3. Terapia com derivados de gordura (Lipogems®, etc.):
- O que é: A gordura corporal (tecido adiposo) é uma fonte extremamente rica de células regenerativas, incluindo células-tronco mesenquimais e pericitos. Uma pequena quantidade de gordura é removida por uma minilipoaspiração e processada para isolar e concentrar essas células.
- Como funciona: Similar ao BMAC, as células da gordura atuam como um potente sinalizador anti-inflamatório e regenerativo. A vantagem é que a gordura contém uma quantidade muito maior de células-tronco por volume em comparação com a medula óssea, e o procedimento de coleta pode ser menos desconfortável.
- Aplicações: Principalmente na artrose de grandes articulações (joelho, quadril, ombro), onde o efeito de “amortecimento” estrutural da gordura processada também oferece um benefício mecânico.
O futuro é agora
A medicina regenerativa não é mais uma promessa distante. É uma realidade clínica que oferece novas esperanças para pacientes com condições antes consideradas de difícil solução. Ela representa uma mudança de paradigma: do foco na doença para o foco na cura.

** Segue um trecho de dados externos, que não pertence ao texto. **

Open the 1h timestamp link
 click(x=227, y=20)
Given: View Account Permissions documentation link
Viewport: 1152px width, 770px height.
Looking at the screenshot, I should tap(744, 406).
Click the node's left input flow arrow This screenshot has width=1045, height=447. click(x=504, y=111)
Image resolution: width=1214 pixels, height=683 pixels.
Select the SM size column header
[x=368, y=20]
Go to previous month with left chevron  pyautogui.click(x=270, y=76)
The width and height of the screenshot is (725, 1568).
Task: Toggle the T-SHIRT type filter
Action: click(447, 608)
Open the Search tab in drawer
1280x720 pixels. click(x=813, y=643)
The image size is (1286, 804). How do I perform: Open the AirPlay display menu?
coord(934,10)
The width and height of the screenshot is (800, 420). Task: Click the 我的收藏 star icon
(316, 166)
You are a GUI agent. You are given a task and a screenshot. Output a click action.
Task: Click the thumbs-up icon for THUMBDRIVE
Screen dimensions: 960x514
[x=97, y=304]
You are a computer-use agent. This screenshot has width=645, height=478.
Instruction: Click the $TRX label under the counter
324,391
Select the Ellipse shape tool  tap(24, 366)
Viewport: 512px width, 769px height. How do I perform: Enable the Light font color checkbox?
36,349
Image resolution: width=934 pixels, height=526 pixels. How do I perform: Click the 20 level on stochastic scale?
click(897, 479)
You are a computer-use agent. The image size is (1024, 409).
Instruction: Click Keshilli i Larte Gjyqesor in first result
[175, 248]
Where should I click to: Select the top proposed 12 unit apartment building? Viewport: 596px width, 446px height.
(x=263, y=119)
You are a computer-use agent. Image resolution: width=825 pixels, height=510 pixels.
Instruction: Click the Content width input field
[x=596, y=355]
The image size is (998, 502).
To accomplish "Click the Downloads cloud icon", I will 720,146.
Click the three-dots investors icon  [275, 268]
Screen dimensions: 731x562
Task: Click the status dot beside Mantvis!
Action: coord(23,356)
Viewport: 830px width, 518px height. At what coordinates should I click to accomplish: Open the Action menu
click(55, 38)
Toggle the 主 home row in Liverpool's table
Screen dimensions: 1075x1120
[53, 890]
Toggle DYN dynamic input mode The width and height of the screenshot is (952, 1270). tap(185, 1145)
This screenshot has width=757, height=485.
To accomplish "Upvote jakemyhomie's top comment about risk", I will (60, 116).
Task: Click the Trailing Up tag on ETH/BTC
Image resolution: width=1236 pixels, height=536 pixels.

É crucial entender, no entanto, que esses tratamentos não são milagrosos. O sucesso depende de uma indicação precisa, da técnica correta de preparo e aplicação, e de um programa de reabilitação bem estruturado. A escolha do tratamento ideal (PRP, medula óssea ou gordura) deve ser individualizada, levando em conta a condição, a idade do paciente e a gravidade da lesão.
Perguntas frequentes (FAQ)
1. Células-tronco podem recriar uma articulação inteira?
Não. Atualmente, o principal mecanismo das células-tronco na ortopedia não é se transformar em um novo tecido, mas sim atuar como “médicas” no local, liberando potentes sinais anti-inflamatórios e regenerativos que ajudam o tecido existente a se curar e a funcionar melhor. Elas melhoram o ambiente da articulação, mas não criam uma cartilagem nova do zero.
2. Esses tratamentos são seguros?
Sim. Como utilizam materiais do próprio corpo do paciente (autólogos), o risco de rejeição ou transmissão de doenças é praticamente nulo. O principal risco, como em qualquer procedimento de injeção, é a infecção, que é extremamente rara quando são seguidos os protocolos de esterilidade.
3. Qualquer pessoa pode fazer esses tratamentos?
Não. Existem contraindicações, como infecções ativas, doenças do sangue, uso de certos medicamentos (como anticoagulantes) e alguns tipos de câncer. Uma avaliação médica detalhada é fundamental.
Mitos e verdades
Mito: Medicina regenerativa é a mesma coisa que usar células-tronco embrionárias.
Verdade: Absolutamente não. A medicina regenerativa em ortopedia utiliza exclusivamente células adultas do próprio paciente (do sangue, medula óssea ou gordura). Não há questões éticas relacionadas ao uso de embriões.
Mito: É um tratamento único que resolve tudo.
Verdade: A medicina regenerativa é uma ferramenta poderosa, mas funciona melhor como parte de uma abordagem integrada, que inclui fisioterapia, nutrição adequada e, às vezes, outras terapias adjuvantes. A reabilitação após o procedimento é crucial para o sucesso.
Mito: Todos os tratamentos com “células-tronco” são iguais.
Verdade: Existe uma grande variação na qualidade e na regulamentação das clínicas que oferecem esses tratamentos. É essencial procurar um médico qualificado, que utilize sistemas aprovados pelos órgãos reguladores (como a ANVISA no Brasil) e que seja transparente sobre o tipo de tratamento, os custos e os resultados esperados.